───── Extrait du document ─────

Professeur décapité: l'ombre de mouvements islamistes radicaux au cœur de l'enquête

La présence du militant islamiste radical Abdelhakim Sefrioui parmi les onze personnes gardées à vue dans le cadre de l'enquête ouverte sur l'assassinat de Samuel Paty est venue, samedi, renforcer les soupçons des renseignements et du gouvernement sur l'éventuelle implication de mouvements islamistes radicaux.

L'éventuelle implication de mouvements islamistes radicaux dans la décapitation vendredi d'un professeur d'histoire dans les Yvelines par un jeune Russe tchétchène de 18 ans suscite l'inquiétude des services de renseignement et du gouvernement.

La présence du militant islamiste radical Abdelhakim Sefrioui parmi les onze personnes gardées à vue dans le cadre de l'enquête ouverte sur l'assassinat de Samuel Paty est venue samedi renforcer ces soupçons.

Ces mouvements islamistes "minoritaires, cherchent à convaincre les musulmans que la France serait un pays islamophobe. Ils cherchent à les instrumentaliser, à créer un conglomérat", affirme Laurent Nuñez, le coordonnateur national du renseignement et de la lutte antiterroriste. "Et au moindre incident, ils se mettent à l'œuvre".

Connu des services, Abdelhakim Sefrioui est le fondateur du collectif Cheikh Yassine (du nom du fondateur du Hamas, tué par l'armée israélienne en 2004). Début octobre, il avait accompagné au collège du Bois d'Aulne de Conflans-Saint-Honorine, le père d'une élève pour demander le renvoi de Samuel Paty, qui avait montré des caricatures du prophète Mahomet à ses élèves.

Se présentant comme "membre du Conseil des imams de France", il avait aussi diffusé il y a quelques jours sur Youtube une vidéo dans laquelle il dénonçait le professeur, en le qualifiant de "voyou". C'est également lui qui avait interrogé, dans une autre vidéo diffusée sur la même plateforme, la fille du parent d'élève et appelé à la mobilisation.

Le procureur national antiterroriste Jean-François Ricard n'a fait samedi devant la presse aucune connexion entre cet homme et le tueur.

"Lien indirect"

S'il n'y a "pas un lien direct" établi, Laurent Nunez considère toutefois qu'il existe sans aucun doute "un lien indirect". "On voit bien qu'un palier a été franchi", juge-t-il en pointant du doigt la "qualité de la victime - un enseignant- et la barbarie" de son assassinat.

Le responsable relève également une résurgence du discours des mouvements islamistes radicaux avec "le procès Charlie, la republication des caricatures et le discours du président Macron sur une prochaine loi destinée à renforcer la laïcité et à lutter contre le séparatisme islamiste".

───── Données ─────

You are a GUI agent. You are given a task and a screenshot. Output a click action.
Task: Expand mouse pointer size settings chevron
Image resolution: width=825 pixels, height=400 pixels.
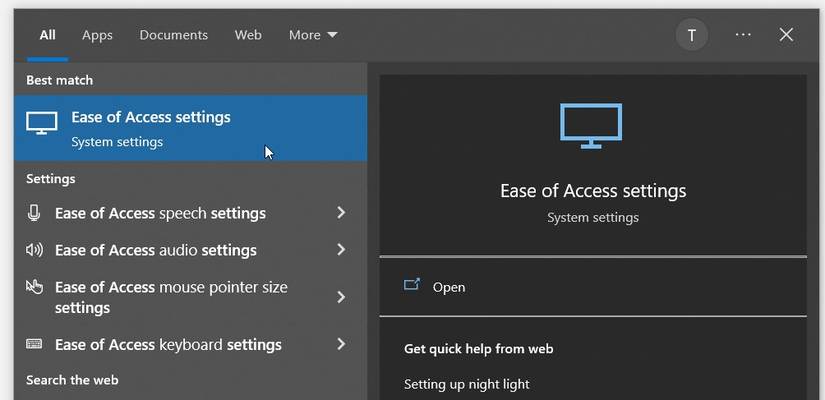[341, 297]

─────

Consigne donnée 1
Répondez aux questions suivantes sur l'article consacré à l'assassinat de Samuel Paty, en marquant chaque réponse de la même lettre.
(a) Combien de personnes ont été placées en garde à vue dans le cadre de l'enquête ?
(b) Quel collectif Abdelhakim Sefrioui a-t-il fondé ?
(c) Quelle fonction occupe Jean-François Ricard ?
Consigne donnée 2
Prolongez l'article consacré à l'assassinat de Samuel Paty à partir de sa dernière phrase.

Résultat de l'exercice 1
(a) Onze personnes.
(b) Le collectif Cheikh Yassine.
(c) Il est procureur national antiterroriste.

Résultat de l'exercice 2
Après l'attaque au hachoir perpétrée fin septembre devant les anciens locaux de Charlie hebdo par un jeune Pakistanais, une source sécuritaire avait expliqué que c'était "la republication des caricatures plutôt que le procès qui avait joué dans l'aggravation des menaces".

"La volonté de frapper l'Occident est intacte" mais "entre ceux qui sont décédés et ceux qui sont incarcérés", la capacité d'action des groupes terroristes est "très réduite", avait-elle ajouté en insistant sur la menace endogène venue d'individus agissant seuls.

"Depuis un mois particulièrement, il y a convergence et mobilisation de trois courants d'islamistes: 'Les musulmans' dirigé par Marwan Muhammad, ancien porte-parole du Collectif contre l'islamophobie en France (CCIF), le CCIF, et 'Baraka City'", a confirmé une source proche du gouvernement.

Le président de cette association caritative musulmane, Driss Yemmou, a été placé cette semaine sous contrôle judiciaire avant d'être jugé pour harcèlement sur les réseaux sociaux contre une journaliste.

"Haine de la France"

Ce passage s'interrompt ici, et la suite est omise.